= Jevpur =

Village in Uttar Pradesh, India

Jevpur is a village located near the Ganga (Ganges) River in Uttar Pradesh, India. It comes under the Ghazipur (Loksabha) Parliamentary Constituency and the Zamania Legislative Assembly. It is about 8 km distance from the town of Zamania, about 16 km approx distance from Ghazipur, and 337 km distant from Lucknow. The Ganga is on the village's western side and on its eastern side is a shrine to Shiva, locally called Maheshwar Nath Baba.

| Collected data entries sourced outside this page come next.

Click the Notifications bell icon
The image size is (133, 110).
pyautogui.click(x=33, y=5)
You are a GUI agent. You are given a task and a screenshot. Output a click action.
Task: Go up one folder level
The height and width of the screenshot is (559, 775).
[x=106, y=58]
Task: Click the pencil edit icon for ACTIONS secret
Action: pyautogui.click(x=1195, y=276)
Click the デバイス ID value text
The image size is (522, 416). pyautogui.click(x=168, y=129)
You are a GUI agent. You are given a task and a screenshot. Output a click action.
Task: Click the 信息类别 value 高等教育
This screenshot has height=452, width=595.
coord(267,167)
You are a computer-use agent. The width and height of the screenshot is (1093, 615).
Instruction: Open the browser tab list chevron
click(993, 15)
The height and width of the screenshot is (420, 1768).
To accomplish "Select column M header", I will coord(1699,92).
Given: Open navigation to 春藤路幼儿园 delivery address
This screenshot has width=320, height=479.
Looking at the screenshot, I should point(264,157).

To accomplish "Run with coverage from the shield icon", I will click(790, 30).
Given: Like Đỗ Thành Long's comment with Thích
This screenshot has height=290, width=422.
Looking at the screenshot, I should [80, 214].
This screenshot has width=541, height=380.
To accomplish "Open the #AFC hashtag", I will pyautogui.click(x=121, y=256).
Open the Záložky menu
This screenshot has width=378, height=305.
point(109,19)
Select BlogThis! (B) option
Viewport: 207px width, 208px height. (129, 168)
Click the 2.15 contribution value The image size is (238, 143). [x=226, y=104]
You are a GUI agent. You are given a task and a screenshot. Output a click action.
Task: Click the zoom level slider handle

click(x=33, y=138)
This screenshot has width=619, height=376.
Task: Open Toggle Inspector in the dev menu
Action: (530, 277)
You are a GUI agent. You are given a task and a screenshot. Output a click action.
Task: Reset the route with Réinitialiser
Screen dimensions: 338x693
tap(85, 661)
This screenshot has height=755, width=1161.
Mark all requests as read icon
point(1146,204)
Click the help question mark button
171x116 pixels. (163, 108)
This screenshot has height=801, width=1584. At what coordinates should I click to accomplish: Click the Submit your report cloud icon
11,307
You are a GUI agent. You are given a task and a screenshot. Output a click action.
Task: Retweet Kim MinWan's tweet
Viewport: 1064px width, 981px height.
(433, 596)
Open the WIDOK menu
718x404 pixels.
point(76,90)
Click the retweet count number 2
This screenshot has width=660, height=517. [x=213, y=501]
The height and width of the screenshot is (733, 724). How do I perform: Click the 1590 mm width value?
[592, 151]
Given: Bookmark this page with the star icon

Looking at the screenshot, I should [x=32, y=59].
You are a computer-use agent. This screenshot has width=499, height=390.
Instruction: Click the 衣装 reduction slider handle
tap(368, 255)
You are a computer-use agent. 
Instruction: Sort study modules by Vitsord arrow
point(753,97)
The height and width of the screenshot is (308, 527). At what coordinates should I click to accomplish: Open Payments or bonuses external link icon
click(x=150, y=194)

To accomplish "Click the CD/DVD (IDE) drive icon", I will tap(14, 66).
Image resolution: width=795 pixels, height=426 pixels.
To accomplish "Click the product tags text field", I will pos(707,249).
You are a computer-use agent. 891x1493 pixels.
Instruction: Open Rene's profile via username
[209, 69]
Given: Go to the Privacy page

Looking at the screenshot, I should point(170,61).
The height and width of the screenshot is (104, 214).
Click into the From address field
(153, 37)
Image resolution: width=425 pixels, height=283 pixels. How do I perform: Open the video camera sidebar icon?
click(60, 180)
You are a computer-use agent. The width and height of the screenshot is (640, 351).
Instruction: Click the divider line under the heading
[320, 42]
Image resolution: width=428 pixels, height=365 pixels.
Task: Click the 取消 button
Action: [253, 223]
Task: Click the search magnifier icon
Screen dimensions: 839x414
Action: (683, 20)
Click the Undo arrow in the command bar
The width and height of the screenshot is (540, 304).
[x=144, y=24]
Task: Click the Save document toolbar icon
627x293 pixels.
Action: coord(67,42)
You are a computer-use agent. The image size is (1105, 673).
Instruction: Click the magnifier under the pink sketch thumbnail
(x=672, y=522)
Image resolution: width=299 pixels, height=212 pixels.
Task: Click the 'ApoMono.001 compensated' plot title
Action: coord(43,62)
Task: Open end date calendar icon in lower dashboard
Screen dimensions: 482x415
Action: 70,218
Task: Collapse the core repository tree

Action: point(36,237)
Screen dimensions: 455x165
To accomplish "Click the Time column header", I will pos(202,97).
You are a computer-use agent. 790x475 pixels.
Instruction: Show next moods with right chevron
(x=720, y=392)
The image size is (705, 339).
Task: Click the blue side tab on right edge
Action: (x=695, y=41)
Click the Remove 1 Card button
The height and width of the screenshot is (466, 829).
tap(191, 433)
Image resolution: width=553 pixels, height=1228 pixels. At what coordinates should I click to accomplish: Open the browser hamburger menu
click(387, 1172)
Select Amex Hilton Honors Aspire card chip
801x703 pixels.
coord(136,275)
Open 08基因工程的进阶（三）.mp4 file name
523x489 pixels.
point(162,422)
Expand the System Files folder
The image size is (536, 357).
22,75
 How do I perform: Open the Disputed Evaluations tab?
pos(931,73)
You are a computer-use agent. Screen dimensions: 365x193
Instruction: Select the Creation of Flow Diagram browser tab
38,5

In Jevpur there is Shivaji Sporting Play ground beside the main road that is used for playing tournaments of district level and local games. janta Inter College just beside the play ground is there. This village is not so populated but castes live separately that is called "Toli". Mainly this village has many caste like Rajput Families, Yadavs, Harizans, Prajapati, Brahmans, etc. Newly built hanuman mandir on the bank of river ganga is the main attraction of tradition for the village people. Mainly people of village love to spend their time there in the evening. The temple was made by the efforts of 7 villages near and around Jevpur Like Mahewa, Tazpur, Deoria, Zamania, Khiddirpur, Mathare, Harpur.

This village is connected with the 45 km long NH 97 highway Zamania is a major settlement lying along the highway in the state (NH 97) is a short National Highway in India entirely within the state of Uttar Pradesh. NH-97 runs for just 45 km and connects Ghazipur with Saiyedraja (which is 25 km east of Chandauli.